WHAT IS NEEDED:
State how many lines of the records below contain the word "screenshot". Reply with the number alone.

(Item position entries)
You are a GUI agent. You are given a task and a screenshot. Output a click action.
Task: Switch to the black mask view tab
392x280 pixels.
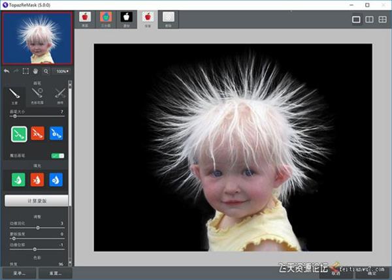[x=127, y=18]
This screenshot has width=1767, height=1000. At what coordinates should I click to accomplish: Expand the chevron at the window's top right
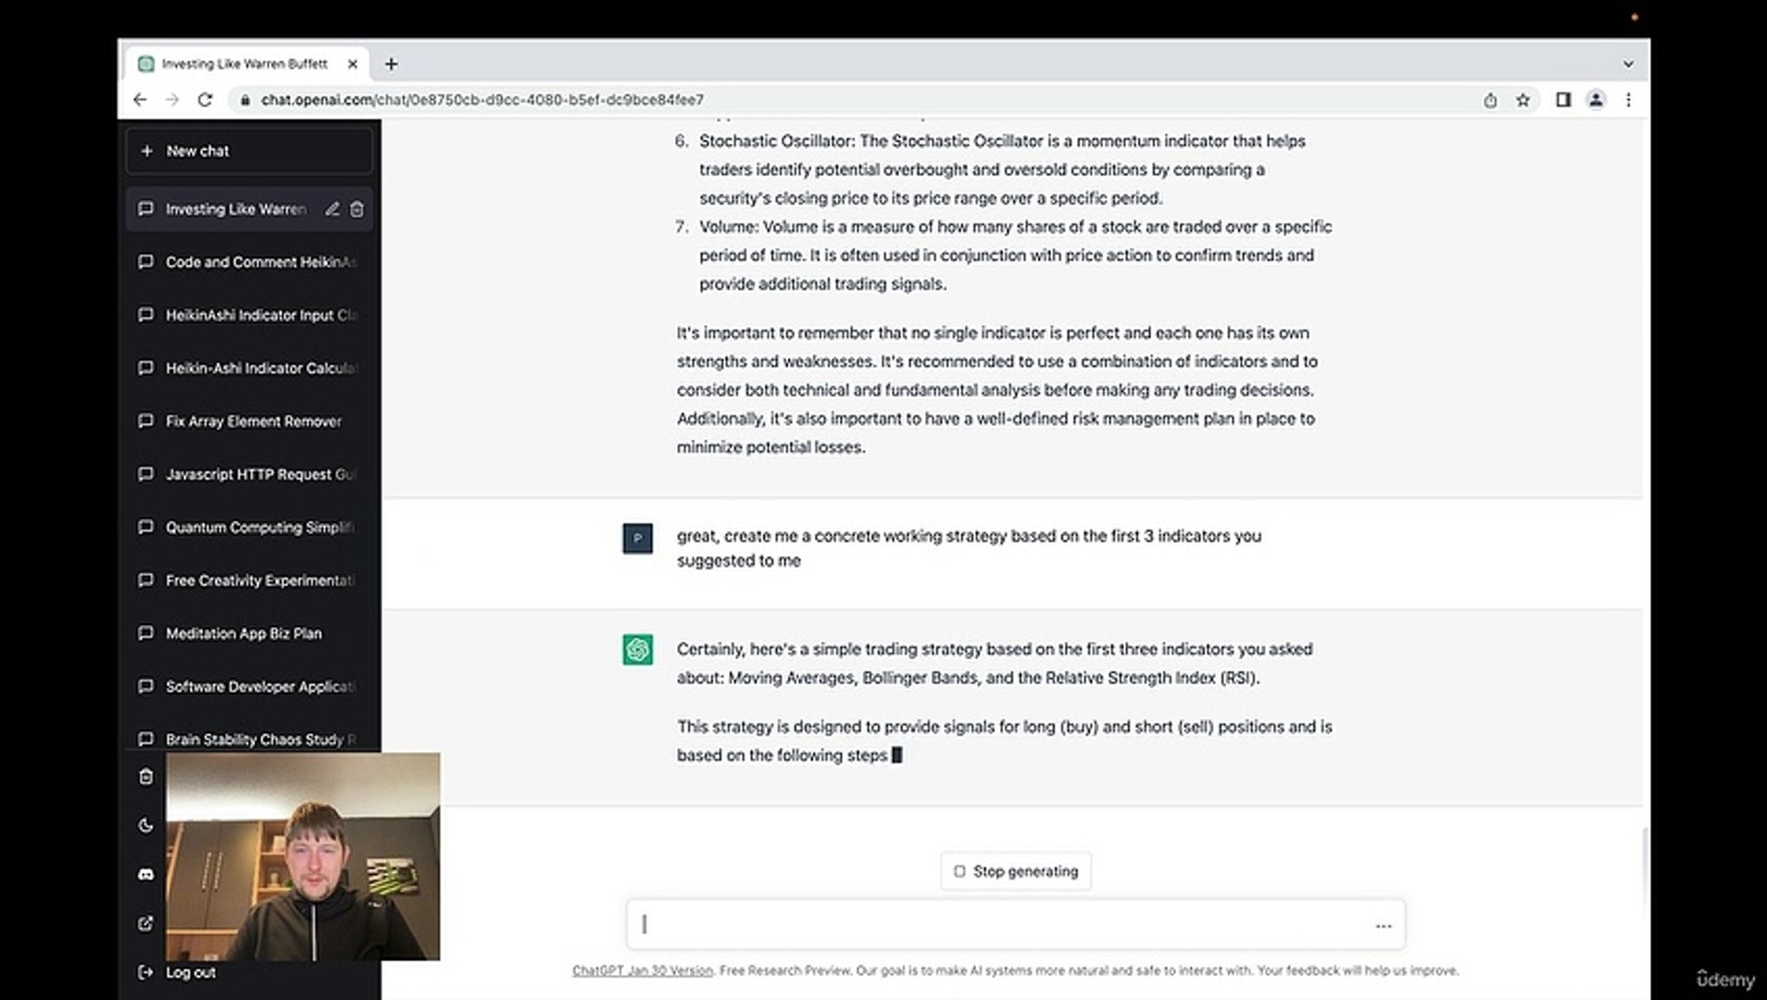click(x=1628, y=63)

SOLUTION TO THE EXERCISE:
2